Meanwhile, while taking the bus home, Chris gets trapped in a traffic jam caused by a reanimated corpse being shot by the police. He and the other passengers exit the bus and join a growing crowd of protestors, who believe that the police shot a homeless man. Chris begins filming the event, as the crowd grows larger and more violent. Travis arrives at Liza's house and the two call Chris, who tells them where he is; they drive to the protest and attempt to bring him home, but a riot erupts after police shoot down another reanimated corpse. The three of them flee and are able to seek refuge in a barbershop owned by a man named Daniel Salazar, who has been sheltering inside with his wife Griselda and their daughter Ofelia. Travis calls Madison and explains their situation; she tells him that she was able to get the Oxycodone and plans to use it to slowly wean Nick off of his dependency. Travis tells her to take Nick and Alicia to the desert without him, and that he will catch up later on; she refuses, insisting that they will continue waiting for him. After they lose connection, Alicia witnesses her reanimated neighbor, Mr. Dawson, attack another neighbor, Mrs. Cruz, across the street; she tries to go intervene but Madison stops her. Back inside the barbershop, the Manawas and the Salazars remain trapped, and watch as the riot outside intensifies.

== Reception ==
"So Close, Yet So Far" received mostly positive reviews. On Rotten Tomatoes, it garnered an 86% rating with an average score of 6.63/10 based on 21 reviews. The site consensus reads: "'So Close, Yet So Far' maintains the slow-burn build of the FTWD pilot, earning its moments of gripping tension with zombie attacks and dynamic dysfunctional family drama."

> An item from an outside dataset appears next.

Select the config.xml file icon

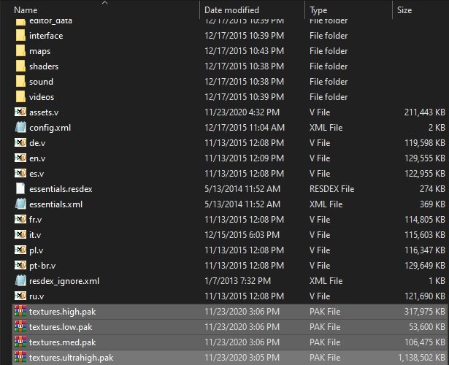(20, 127)
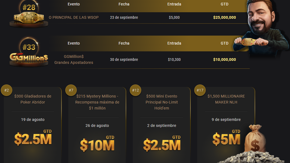
Task: Click the GGMillion$ Grandes Apostadores event name
Action: (74, 59)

Matt Fowler of IGN gave "So Close, Yet So Far" a 7.5/10 rating stating: "By the end of 'So Close, Yet So Far,' Alicia and Chris seemed to get what was happening. But now they all pretty much missed their window to flee. Stil, this episode was good at showing us how quickly society can collapse, the toughness of fresh 'day one' walkers, and all the ways a zombie outbreak can be misinterpreted. 1988's Miracle Mile (for those who've seen it) springs to mind. It's about a diner full of people who learn about an incoming nuclear strike on LA before the rest of the city does and then scramble to get out before it's too late."

===Ratings===
"So Close, Yet So Far" was seen by 8.18 million viewers in the United States on its original air date, nearly 2 million less than the pilot episode.